*** Opening SUPPLIED MATERIAL ***
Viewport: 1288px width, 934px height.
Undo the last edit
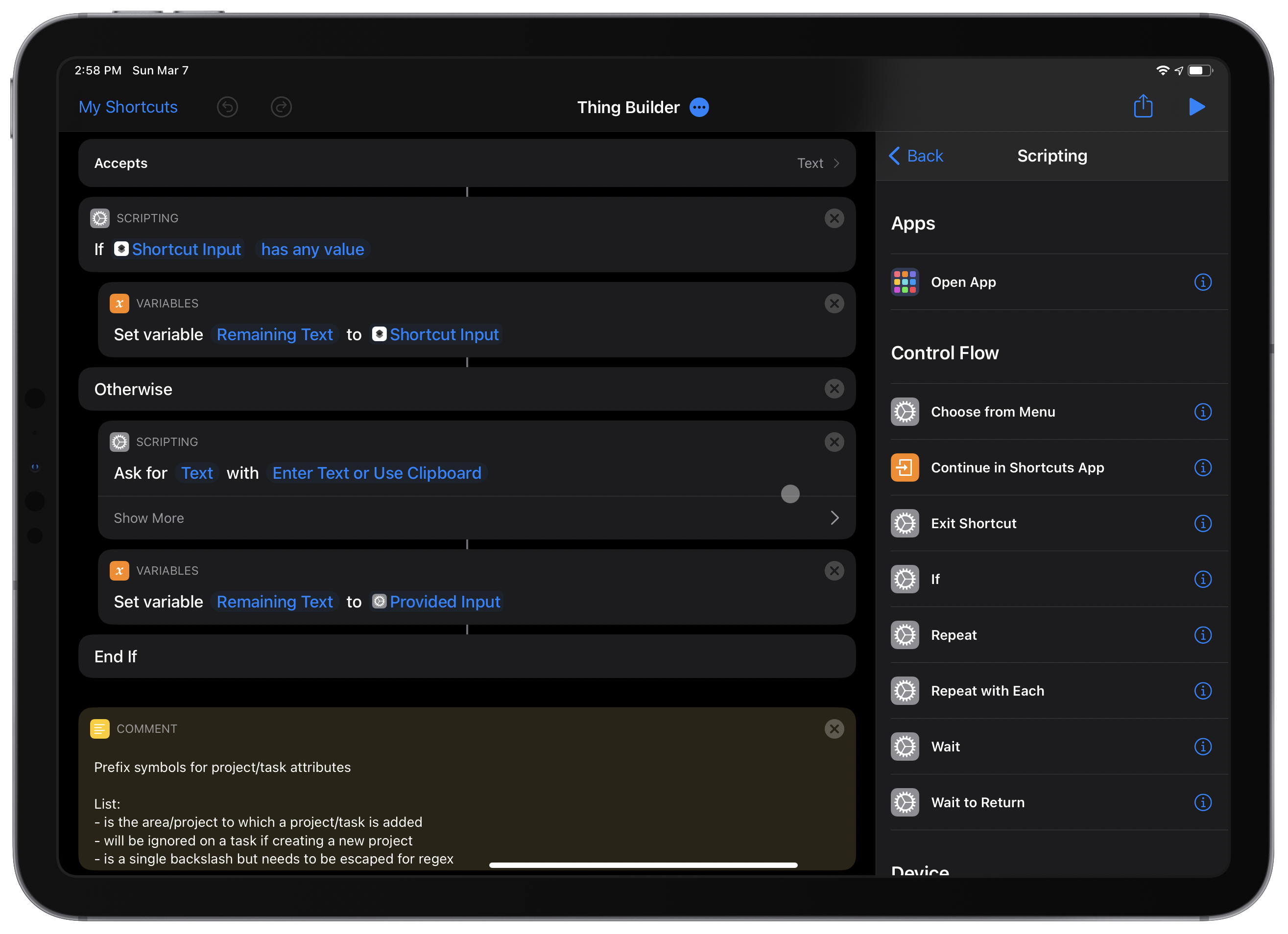coord(227,107)
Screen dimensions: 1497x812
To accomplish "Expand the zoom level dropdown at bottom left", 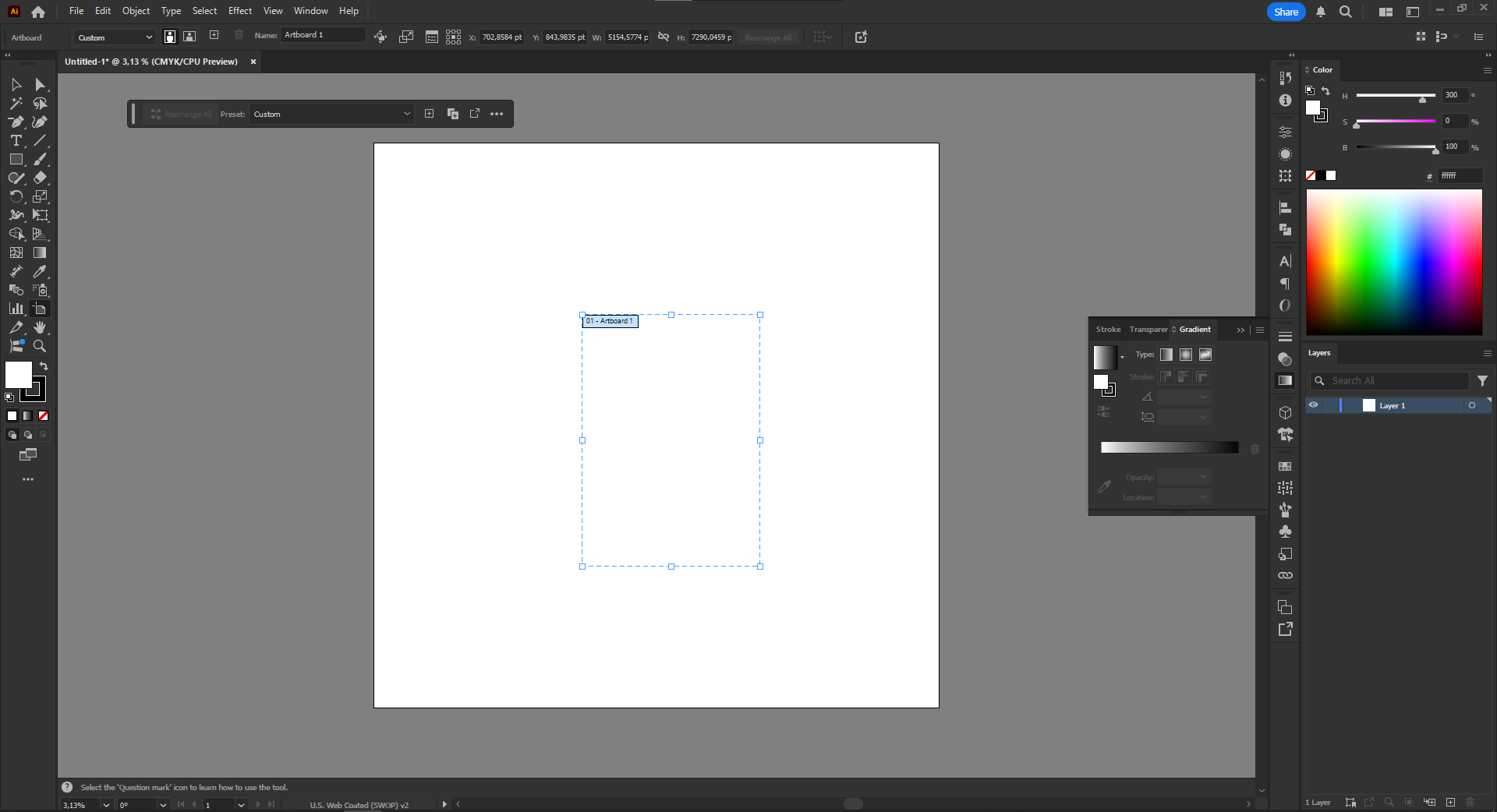I will click(106, 805).
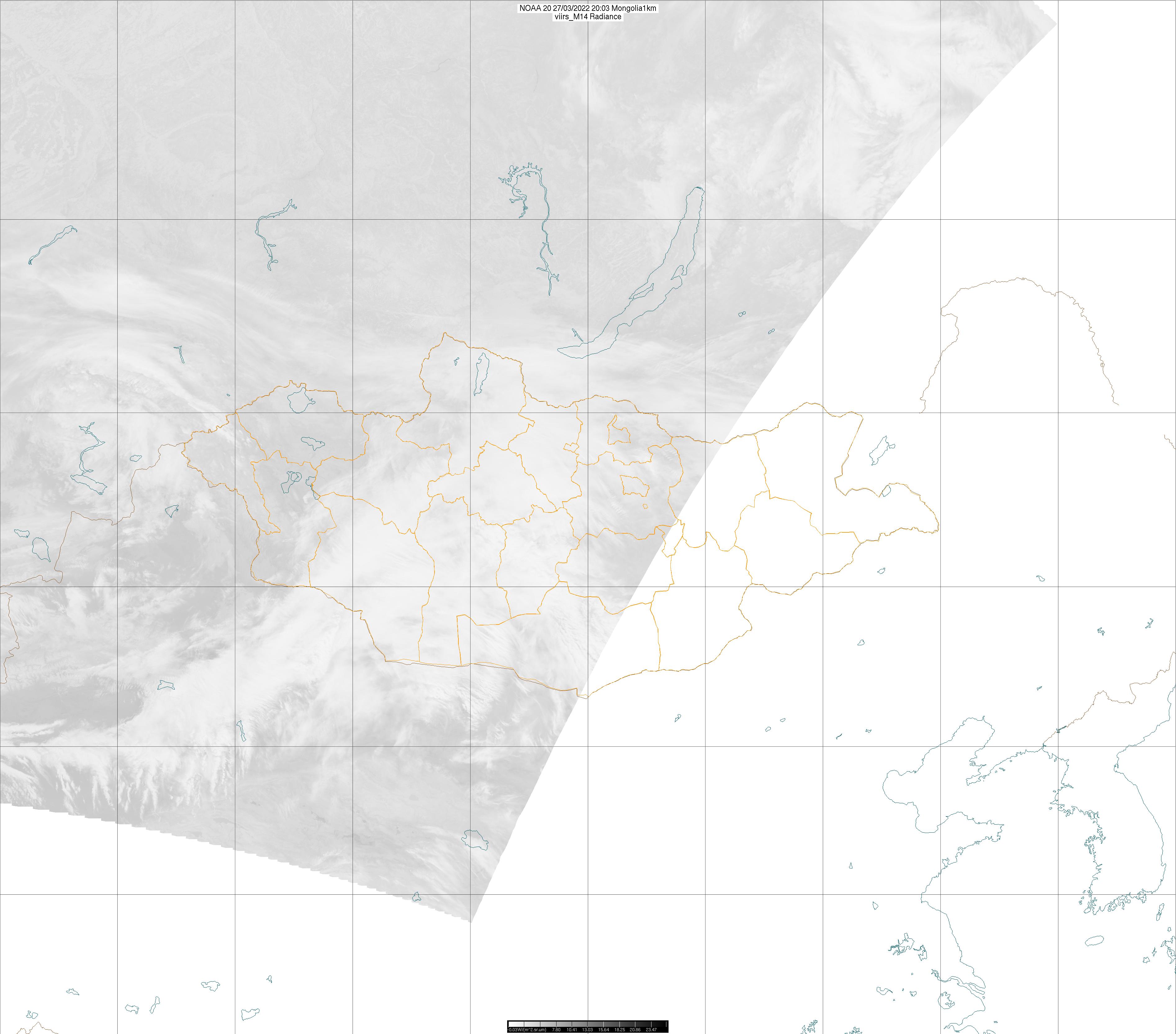
Task: Click the viirs_M14 Radiance subtitle label
Action: click(x=588, y=17)
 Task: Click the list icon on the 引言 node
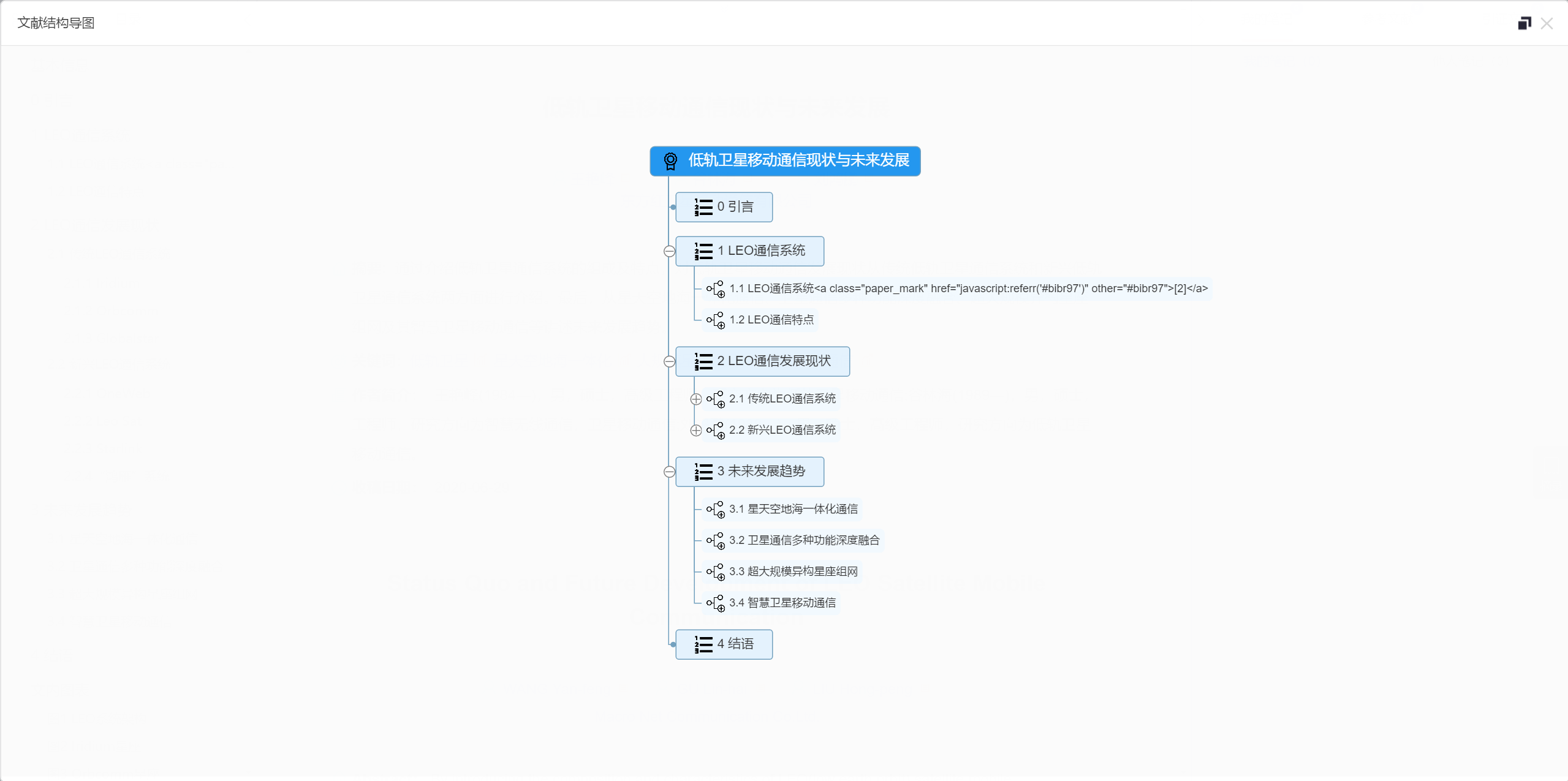(702, 207)
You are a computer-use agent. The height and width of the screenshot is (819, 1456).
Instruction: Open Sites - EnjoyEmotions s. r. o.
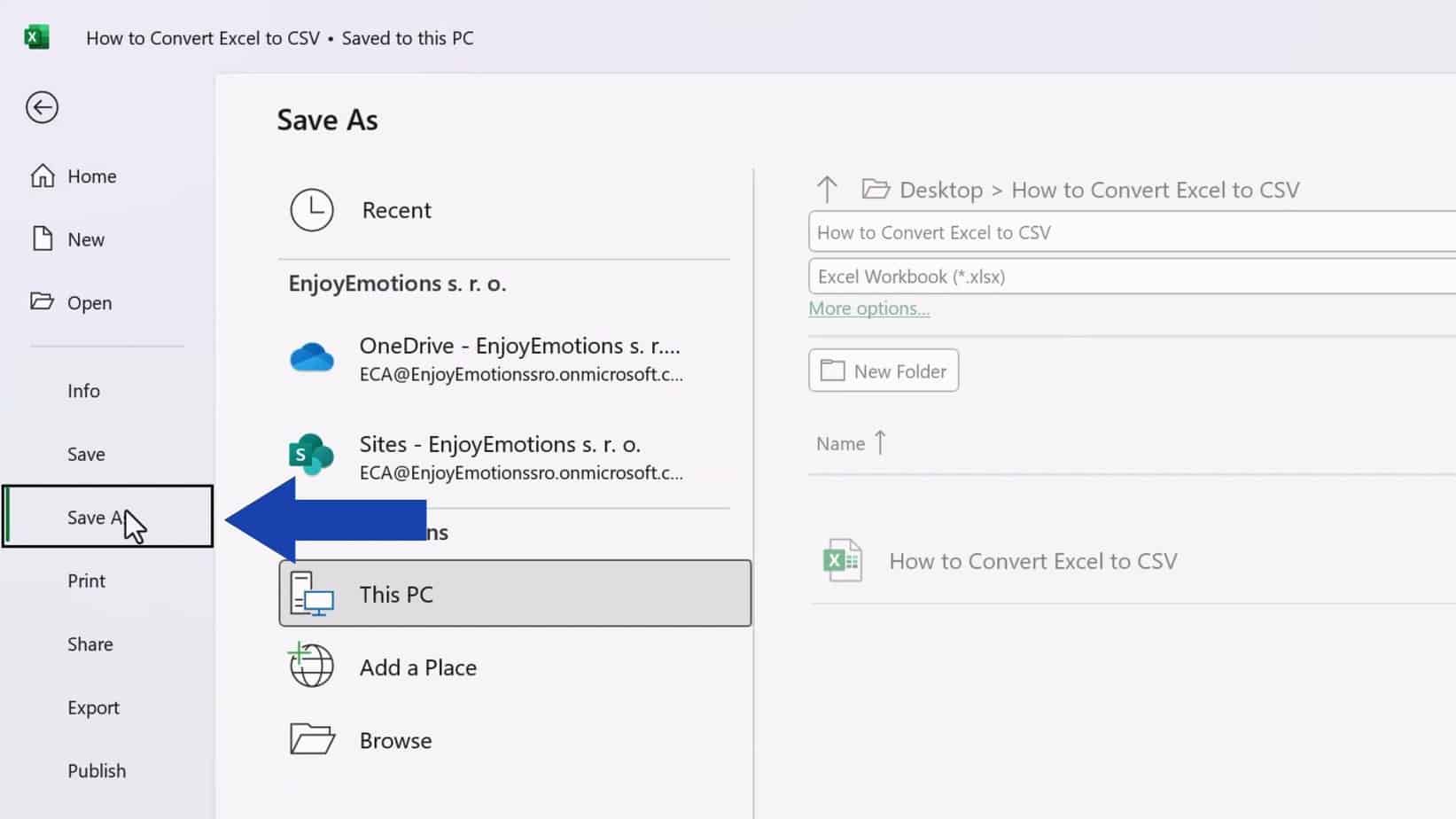coord(499,456)
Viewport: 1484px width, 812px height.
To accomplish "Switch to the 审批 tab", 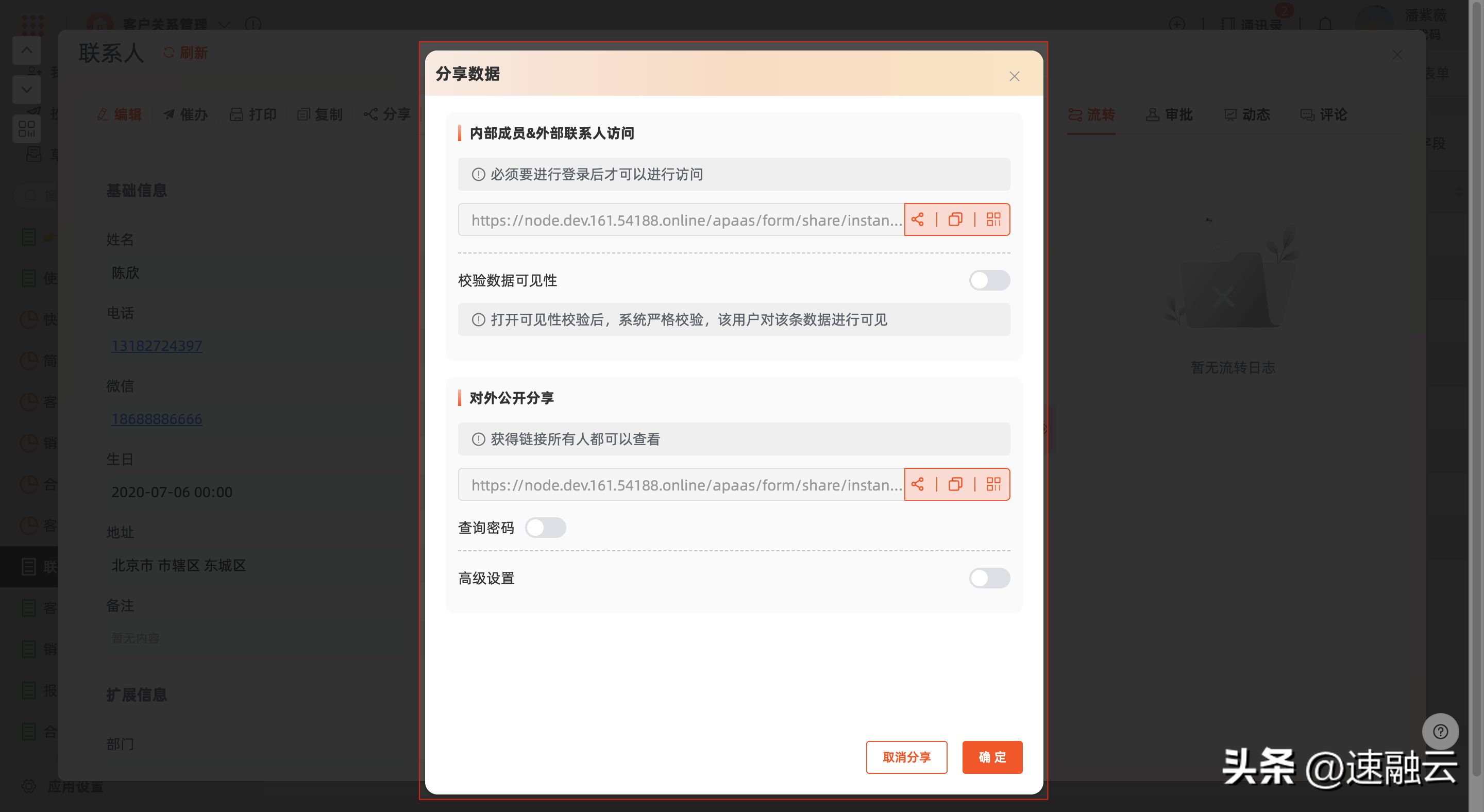I will pyautogui.click(x=1169, y=114).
*** Closing SUPPLIED MATERIAL ***
◆ **TASK TO CARRY OUT**: Look through the entries and return every line where "Viewport" appears.

◆ **EXERCISE RESPONSE**:
Viewport: 1288px width, 934px height.
Viewport: 1484px width, 812px height.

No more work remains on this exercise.